A series of legislative and policy developments to reform the water sector in the State of Queensland, Australia were put in place over 1999-01 (and ongoing), following Commonwealth (national) government water reform initiatives in 1996.
The measures include:
- Use of consultation across the stakeholder spectrum from high level of government through to farmers to help develop plans
- Preparation of draft policy papers then Bills used to drive process
- Preparation of supporting legislation for regulation of service providers, reform of water authorities; introduction of third party enforcement for offences, compliance notices, increased penalties;
- Introduction of legislation to enshrine environmental flow requirements in the Development of Water (Allocation and Management) Bill
- Use of a ‘whole of river basin’ strategic plan approach within which local resource operation plans are prepared and implemented
- Integration of the reforms with the local planning processes of Queensland
- An incremental approach, with water planning developing in “bite-sized chunks” allowed government to be flexible in response to changing circumstances.

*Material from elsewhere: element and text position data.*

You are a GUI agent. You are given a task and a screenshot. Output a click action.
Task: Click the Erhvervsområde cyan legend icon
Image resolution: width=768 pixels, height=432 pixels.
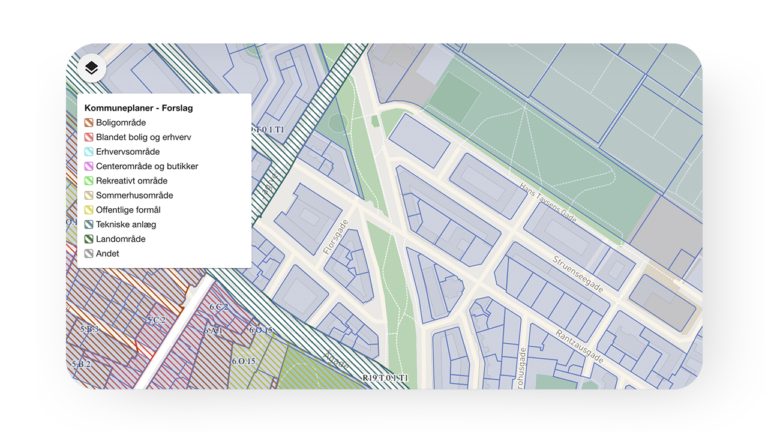click(x=88, y=152)
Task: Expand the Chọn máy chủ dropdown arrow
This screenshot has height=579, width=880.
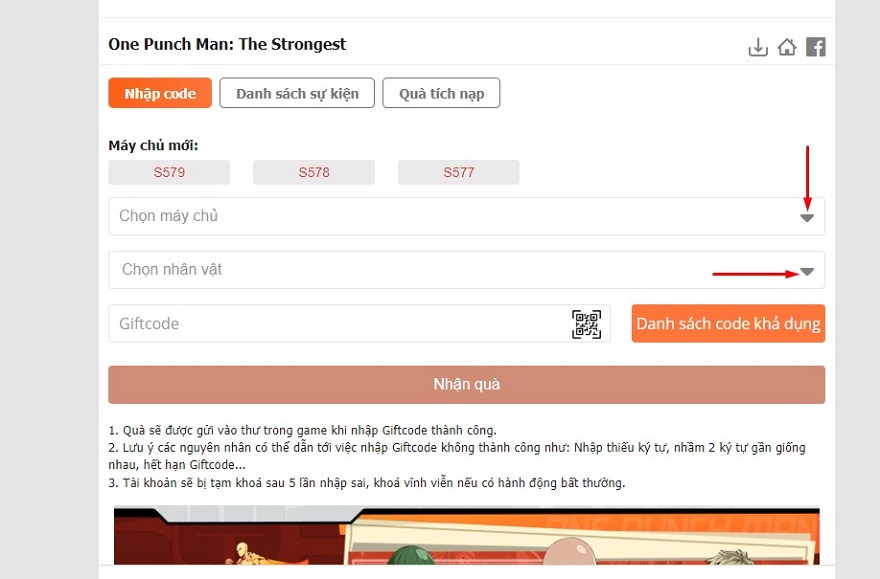Action: (x=807, y=218)
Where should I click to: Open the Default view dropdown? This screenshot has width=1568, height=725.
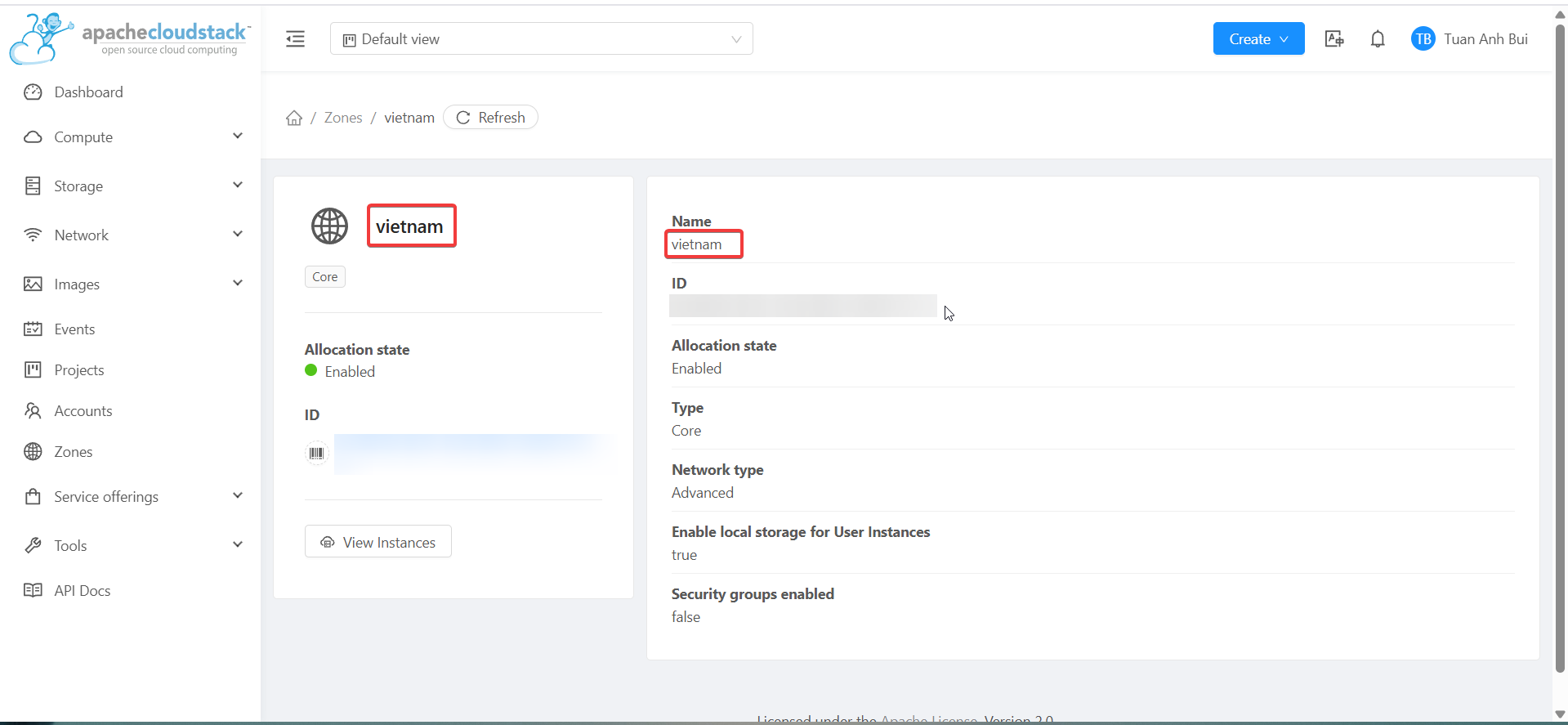(x=541, y=39)
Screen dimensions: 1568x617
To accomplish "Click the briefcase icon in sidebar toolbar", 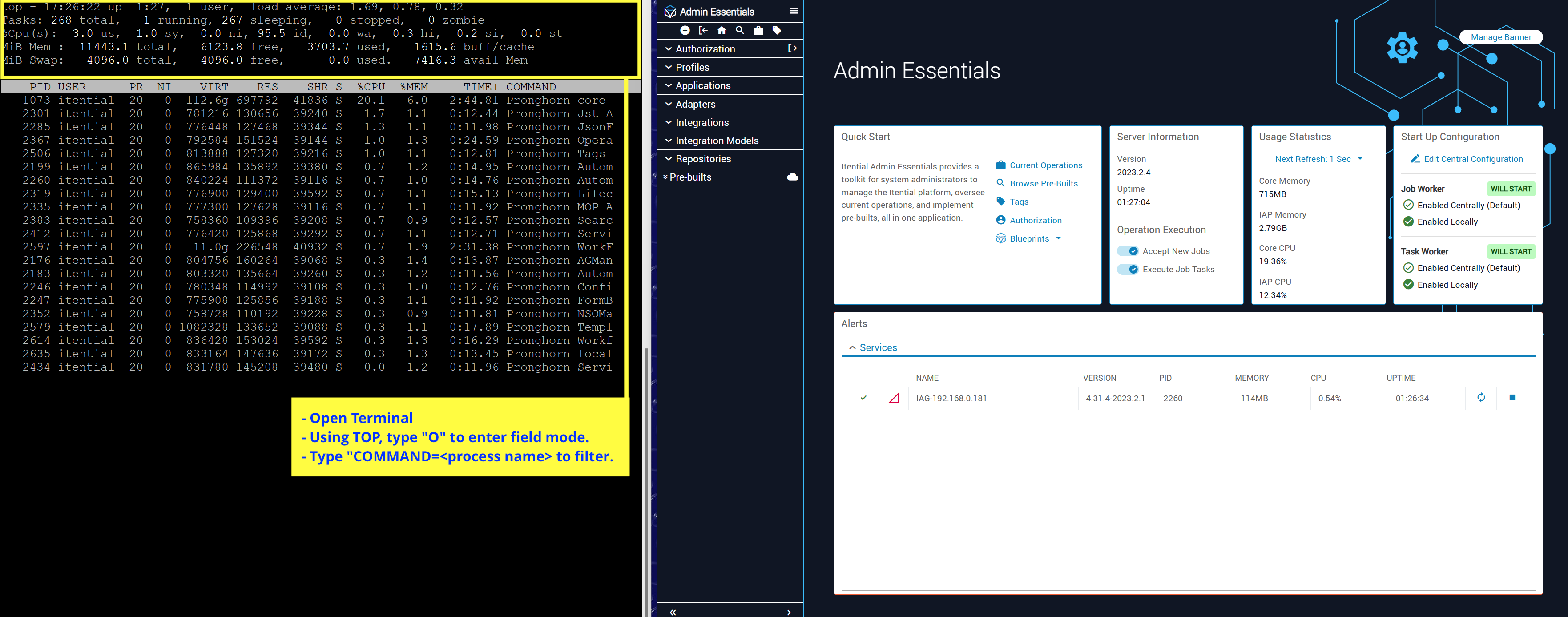I will tap(758, 30).
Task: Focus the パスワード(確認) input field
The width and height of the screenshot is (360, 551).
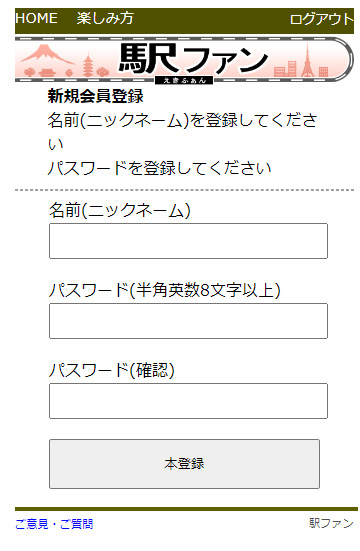Action: 188,401
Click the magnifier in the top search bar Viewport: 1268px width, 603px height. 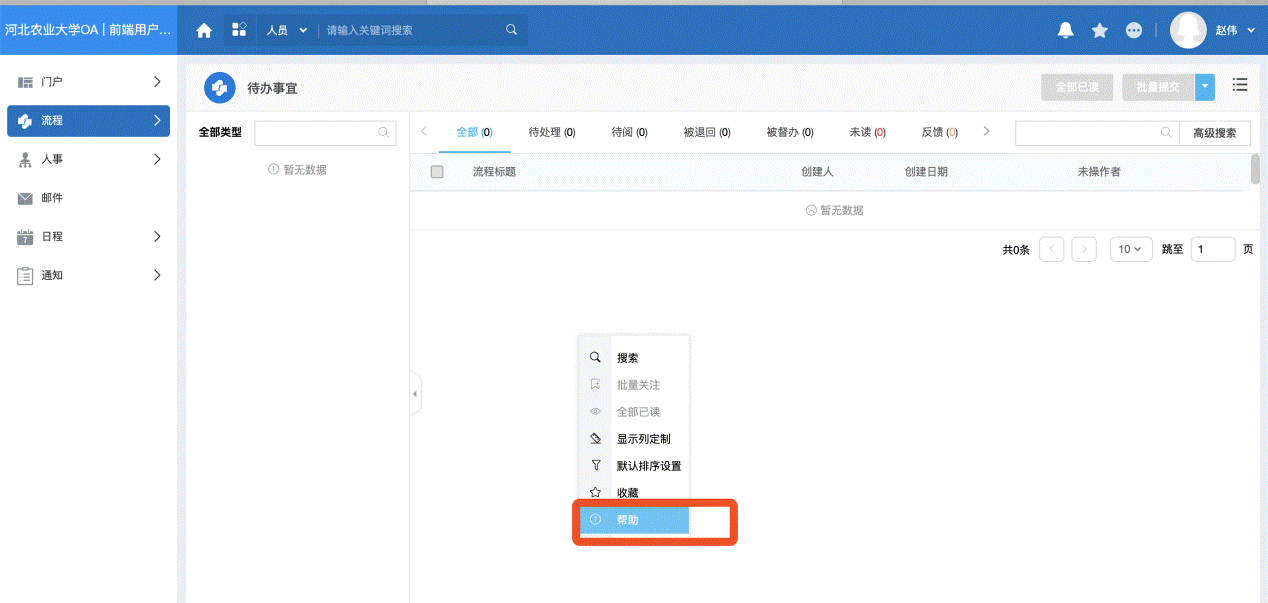tap(512, 30)
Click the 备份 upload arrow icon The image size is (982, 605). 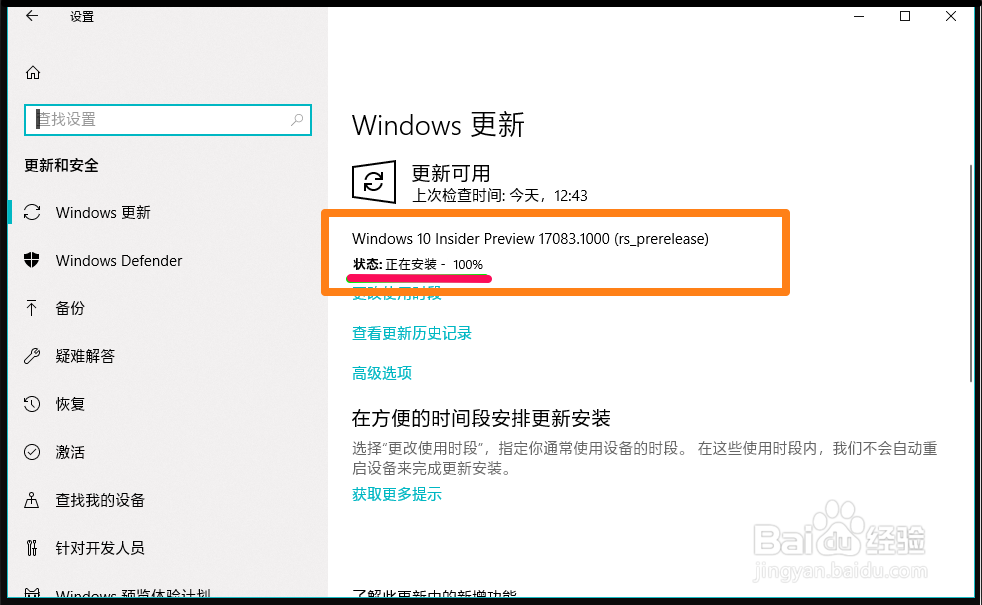click(x=31, y=308)
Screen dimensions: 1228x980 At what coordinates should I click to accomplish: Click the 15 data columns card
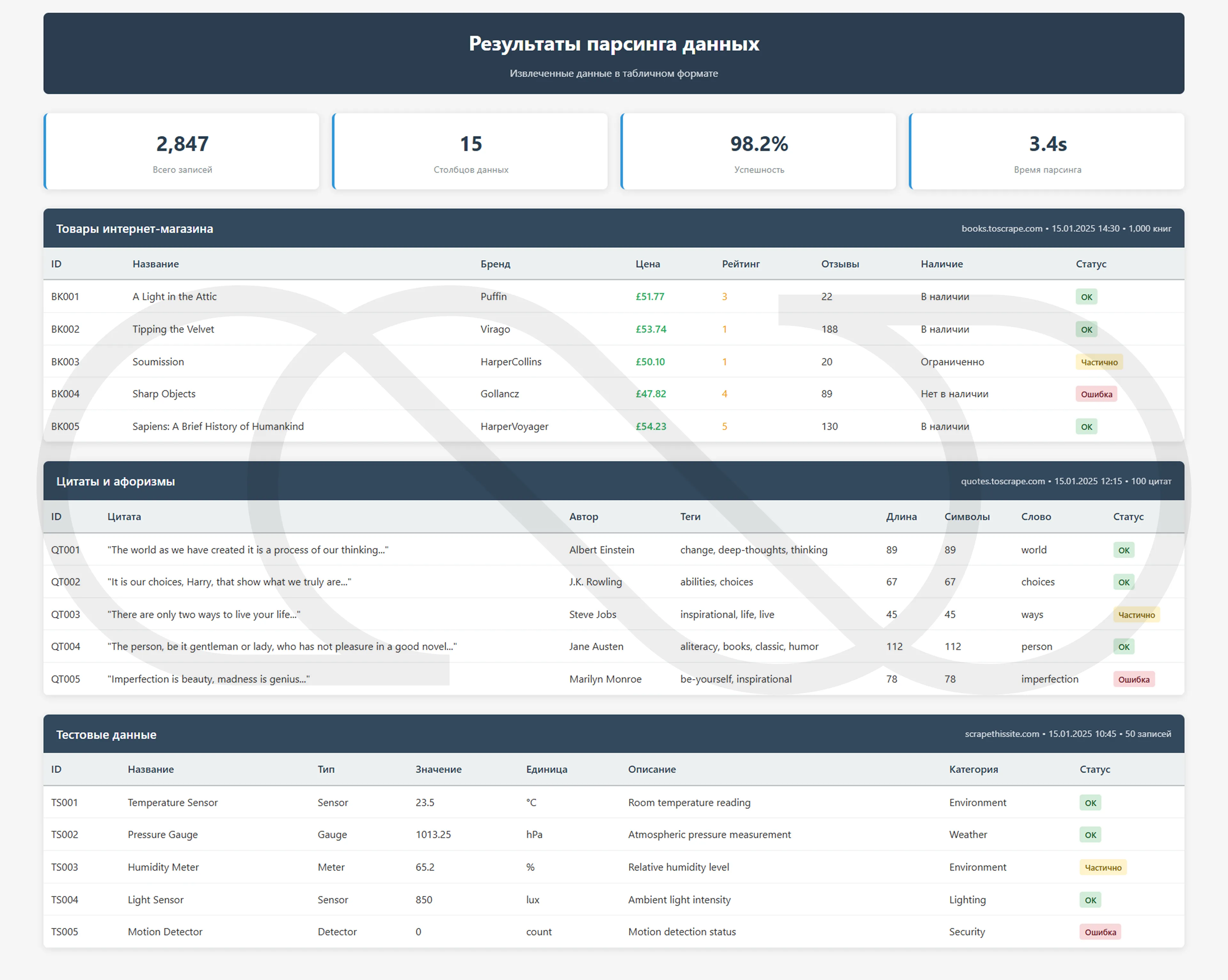(470, 152)
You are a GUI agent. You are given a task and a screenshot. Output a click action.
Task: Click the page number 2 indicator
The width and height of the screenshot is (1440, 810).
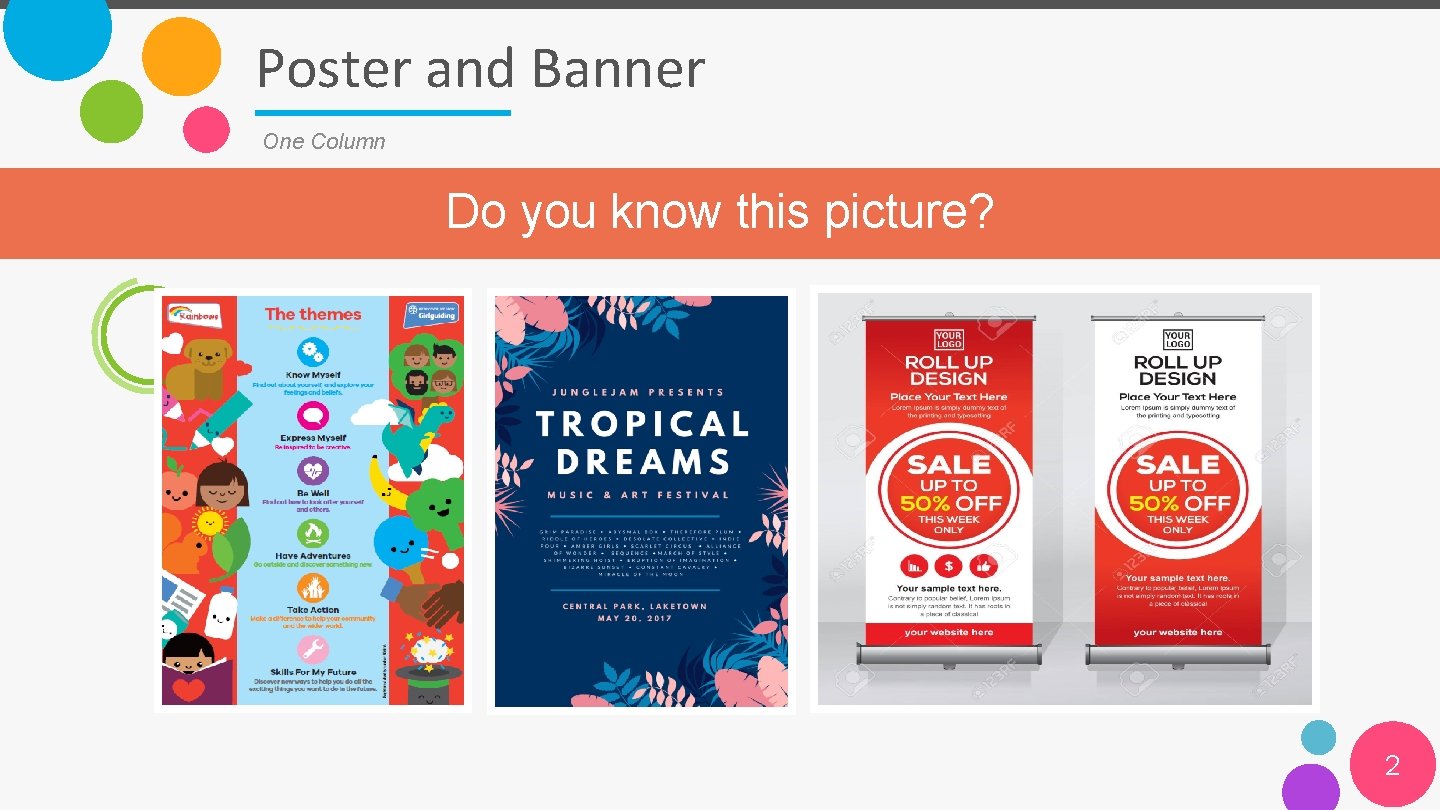(1392, 766)
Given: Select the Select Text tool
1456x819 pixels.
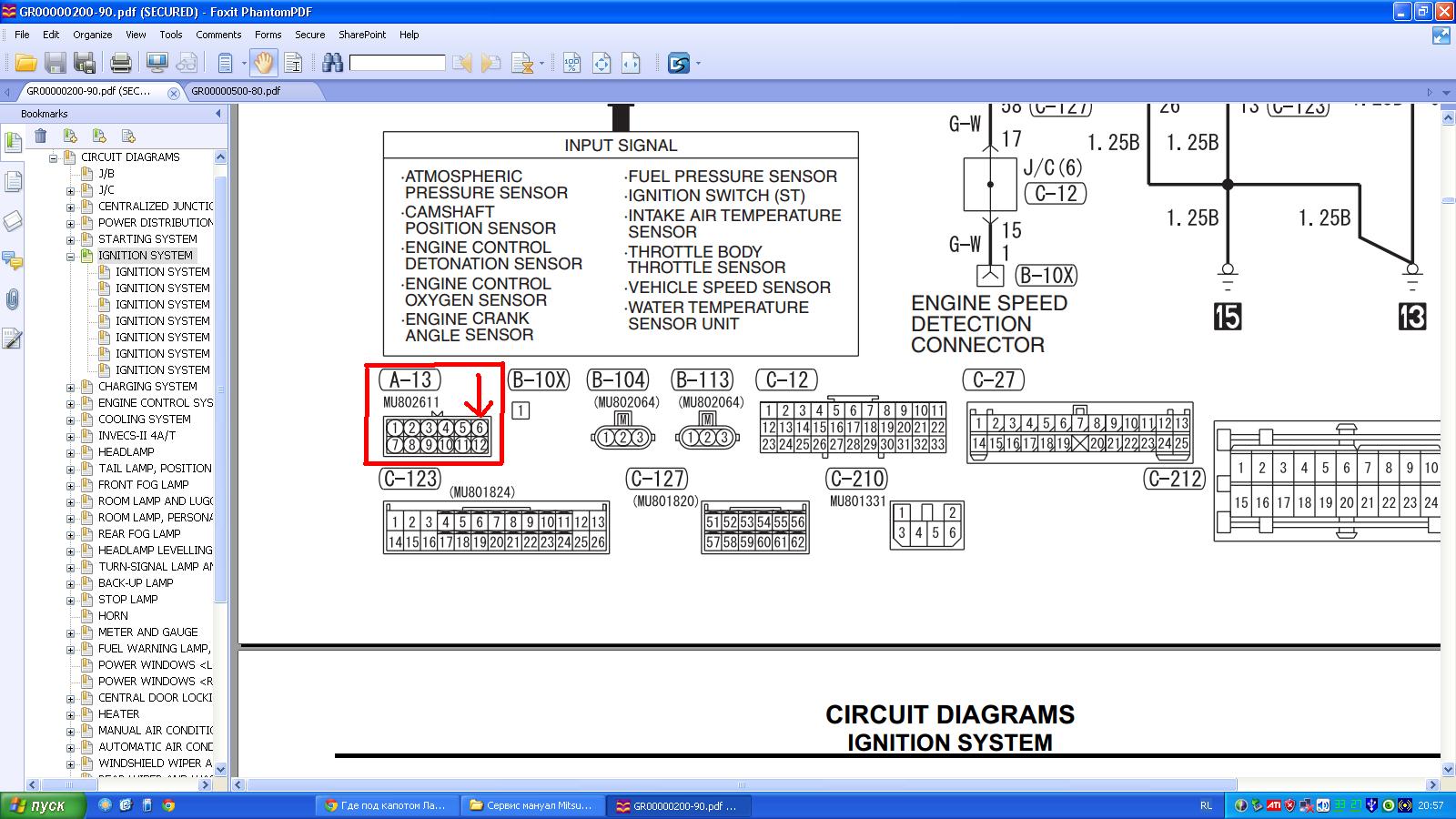Looking at the screenshot, I should point(293,63).
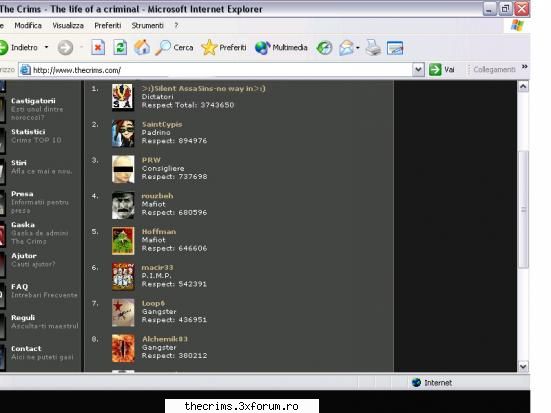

- However, the process would have been streamlined action had been taken earlier to separate regulatory functions from supply or service provision roles
- Furthermore, a clearer definition of roles and responsibilities should have done earlier
- In water allocation to local governments (and, presumably, to other users), the government should not mandate how the allocated water is to be used. Instead, it should limit itself to the allocation, and allow the local governments to specify how the allocated water is to be used .
Importance of the case for IWRM
The case illustrates how environmental flow requirements for rivers can be built into a planning process: includes assessment scenarios to demonstrate what makes a river “healthy”.
It also demonstrates how river basin scale water planning can be developed incrementally by engaging end-users, and how it can be linked to local government planning initiatives. It is applicable to many other GWP regions which sub-humid/sub-tropical environments and which are struggling with water reform.